Mad Norwegian Press is an American publisher of science-fiction guides and novels. The company has worked with authors such as Harlan Ellison, Peter David, Diana Gabaldon, Tanya Huff, Emma Bull, Elizabeth Bear, Mary Robinette Kowal, Seanan McGuire, Barbara Hambly, Martha Wells, Juliet E. McKenna, Aliette de Bodard, Jody Lynn Nye, Catherynne M. Valente, Rachel Swirsky, Melissa Scott, Hal Duncan, Lee Mandelo, Mary Anne Mohanraj, Nancy Holder, Sharon Shinn, Jeanne C. Stein, Colleen Doran, Jill Thompson, Jen Van Meter, Marjorie Liu, Sarah Monette, Mark Waid, Lyda Morehouse, Paul Magrs, Gary Russell, Robert Shearman, Lance Parkin, Andrew Cartmel, Steve Lyons, Lawrence Miles and Tat Wood.

Mad Norwegian was founded by Lars Pearson, a former staffer at Wizard Magazine, and is based in Des Moines, Iowa.

The majority of the company's output is reference guides to science-fiction series such as Doctor Who, Buffy the Vampire Slayer, Angel and The X-Files.

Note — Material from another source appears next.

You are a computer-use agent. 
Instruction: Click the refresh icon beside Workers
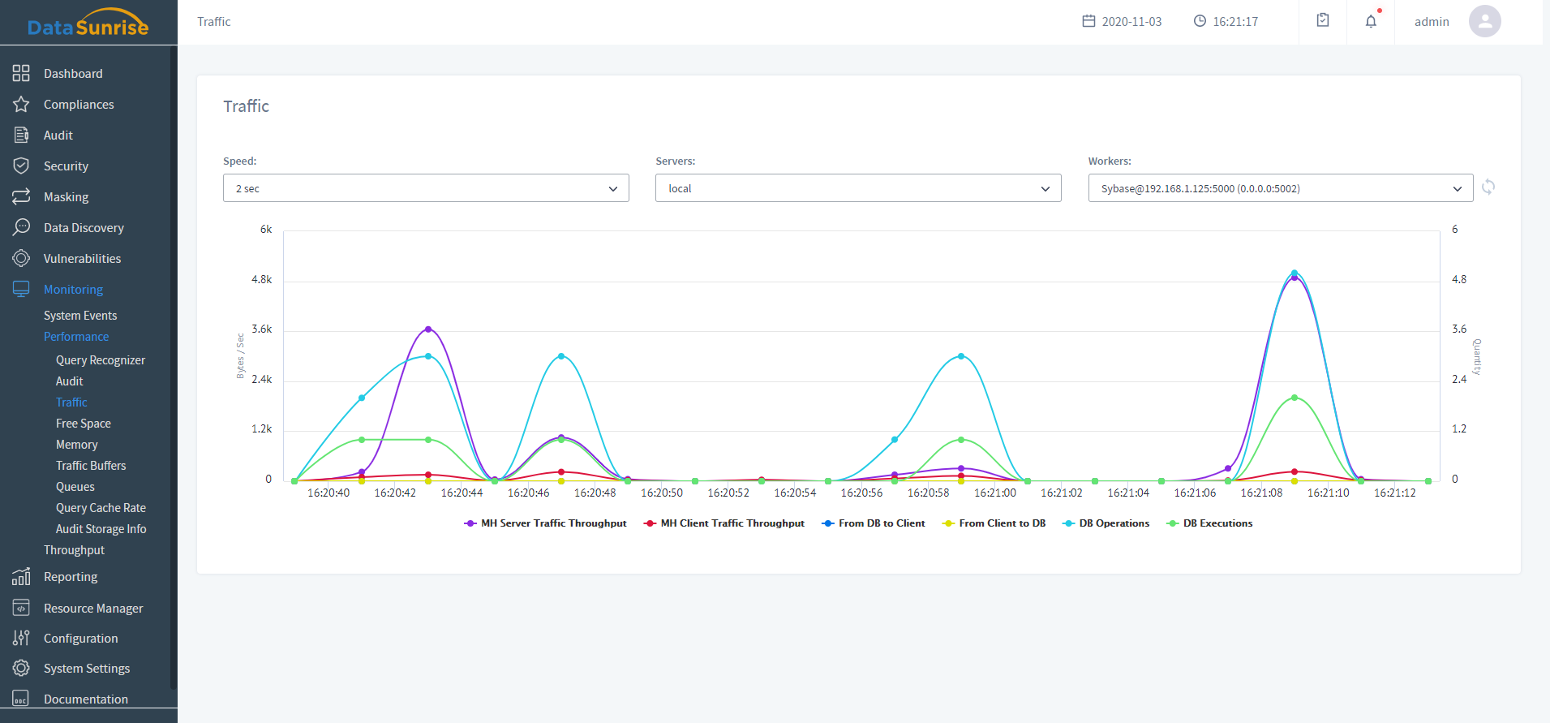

As a rule of thumb, such guides examine the continuity that governs each show --- taking into consideration how different episodes reconcile against each other, for instance --- along with critiques, theorizing and behind-the-scenes details. The "About Time" series, a series of guidebooks to Doctor Who, deviates from this formula somewhat by examining the political and cultural context (as well as the development of television) that influenced Doctor Who on a year-by-year basis during its initial 26-year run (from 1963 to 1989).

From 2002 to 2006, Mad Norwegian produced a series of Faction Paradox novels, using concepts and characters as created by Lawrence Miles.

The company has a series of essay collections pertaining to women and fandom: the Hugo-Award-winning Chicks Dig Time Lords (2010), Whedonistas! (2011) and the Hugo-Award-nominated Chicks Dig Comics (2012), and the Hugo-Award-nominated Chicks Unravel Time (2012).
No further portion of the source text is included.